Because each A_hat is row-stochastic, so is their product; the per-token relevance therefore forms a distribution over tokens (sums to 1 before the input-shape expansion).

Parameters:
  • model (BaseModel) – A trained PyHealth model exposing the attention- readout methods listed above.

  • head_fusion (str) – How to combine attention heads into a single matrix per layer. Currently only "mean" is supported (the canonical choice from the paper). Defaults to "mean".

Example

>>> from pyhealth.datasets import create_sample_dataset, get_dataloader
>>> from pyhealth.models import Transformer
>>> from pyhealth.interpret.methods import AttentionRollout
>>>
>>> samples = [
...     {
...         "patient_id": "p0",
...         "visit_id": "v0",
...         "conditions": ["A05B", "A05C", "A06A"],
...         "procedures": ["P01", "P02"],
...         "label": 1,
...     },
...     {
...         "patient_id": "p0",
...         "visit_id": "v1",
...         "conditions": ["A05B"],
...         "procedures": ["P01"],
...         "label": 0,
...     },
... ]
>>> dataset = create_sample_dataset(
...     samples=samples,
...     input_schema={"conditions": "sequence", "procedures": "sequence"},
...     output_schema={"label": "binary"},
...     dataset_name="ehr_example",
... )
>>> model = Transformer(dataset=dataset)
>>> # ... train the model ...
>>>
>>> interpreter = AttentionRollout(model)
>>> batch = next(iter(get_dataloader(dataset, batch_size=2)))
>>>
>>> attributions = interpreter.attribute(**batch)
>>> # Returns dict: {"conditions": tensor, "procedures": tensor}
>>> print(attributions["conditions"].shape)  # [batch, num_tokens]
>>>
>>> # target_class_idx is accepted but ignored (rollout is class-agnostic)
>>> same = interpreter.attribute(target_class_idx=1, **batch)
attribute(target_class_idx=None, **data)[source]#

Compute class-agnostic attention rollout attributions.

Parameters:
  • target_class_idx (Optional[int]) – Accepted for API compatibility with class-specific interpreters. Attention rollout is class-agnostic, so this argument is ignored.
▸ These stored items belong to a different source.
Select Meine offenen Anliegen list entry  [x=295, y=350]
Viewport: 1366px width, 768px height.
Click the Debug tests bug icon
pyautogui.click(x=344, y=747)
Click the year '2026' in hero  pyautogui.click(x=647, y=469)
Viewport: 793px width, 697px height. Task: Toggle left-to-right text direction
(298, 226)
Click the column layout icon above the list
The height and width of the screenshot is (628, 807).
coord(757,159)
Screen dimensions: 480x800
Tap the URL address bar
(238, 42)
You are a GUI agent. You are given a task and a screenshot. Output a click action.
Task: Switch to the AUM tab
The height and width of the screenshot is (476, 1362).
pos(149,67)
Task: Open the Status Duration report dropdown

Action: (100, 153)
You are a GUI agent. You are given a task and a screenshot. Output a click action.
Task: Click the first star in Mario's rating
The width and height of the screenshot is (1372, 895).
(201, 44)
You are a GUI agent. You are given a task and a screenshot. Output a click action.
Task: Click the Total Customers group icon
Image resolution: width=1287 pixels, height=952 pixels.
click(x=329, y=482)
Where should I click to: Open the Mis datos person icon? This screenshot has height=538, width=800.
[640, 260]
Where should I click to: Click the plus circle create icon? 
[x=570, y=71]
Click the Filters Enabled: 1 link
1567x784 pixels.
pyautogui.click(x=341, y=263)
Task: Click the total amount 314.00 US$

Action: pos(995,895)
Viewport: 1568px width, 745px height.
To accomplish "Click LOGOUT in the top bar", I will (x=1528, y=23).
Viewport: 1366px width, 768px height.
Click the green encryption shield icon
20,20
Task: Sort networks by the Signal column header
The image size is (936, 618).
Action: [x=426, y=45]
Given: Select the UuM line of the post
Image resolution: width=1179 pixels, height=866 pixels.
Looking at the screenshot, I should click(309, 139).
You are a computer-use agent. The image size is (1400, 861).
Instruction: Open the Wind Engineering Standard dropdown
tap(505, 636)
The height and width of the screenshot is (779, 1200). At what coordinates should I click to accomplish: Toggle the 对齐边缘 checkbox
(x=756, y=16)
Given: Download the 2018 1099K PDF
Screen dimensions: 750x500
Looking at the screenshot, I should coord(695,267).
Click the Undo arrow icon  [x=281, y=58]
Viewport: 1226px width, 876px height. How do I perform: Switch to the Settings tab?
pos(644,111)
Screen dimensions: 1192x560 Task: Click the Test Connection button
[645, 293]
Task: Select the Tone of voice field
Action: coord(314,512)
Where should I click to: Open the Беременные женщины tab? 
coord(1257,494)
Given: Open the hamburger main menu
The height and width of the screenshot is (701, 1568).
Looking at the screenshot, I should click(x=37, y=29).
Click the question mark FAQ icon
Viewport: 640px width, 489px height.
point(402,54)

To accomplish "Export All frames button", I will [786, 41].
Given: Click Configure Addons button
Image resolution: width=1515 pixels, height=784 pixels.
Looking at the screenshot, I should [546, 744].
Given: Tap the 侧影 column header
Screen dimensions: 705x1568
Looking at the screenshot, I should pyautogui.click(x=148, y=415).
  • **data – Batch input passed directly to the model.

Returns:

A dict keyed by the model’s feature keys.

Each value holds the rollout relevance for that feature — the CLS-token row of the composed attention-rollout matrix, reduced to one score per token by model.get_relevance_tensor() and then expanded to the raw input value shape by _map_to_input_shapes. For flat sequence features this is [batch, num_tokens]; for nested sequences the per-visit score is replicated across the codes within each visit. Scores are non-negative and, before the input-shape expansion, sum to 1 across tokens (a consequence of composing row-stochastic matrices).

Return type:

Dict[str, torch.Tensor]

Note

Do not call this method inside a torch.no_grad() context. Even though rollout uses no gradients, enabling attention hooks registers a gradient hook during the forward pass, which requires grad-enabled tensors and otherwise raises a RuntimeError.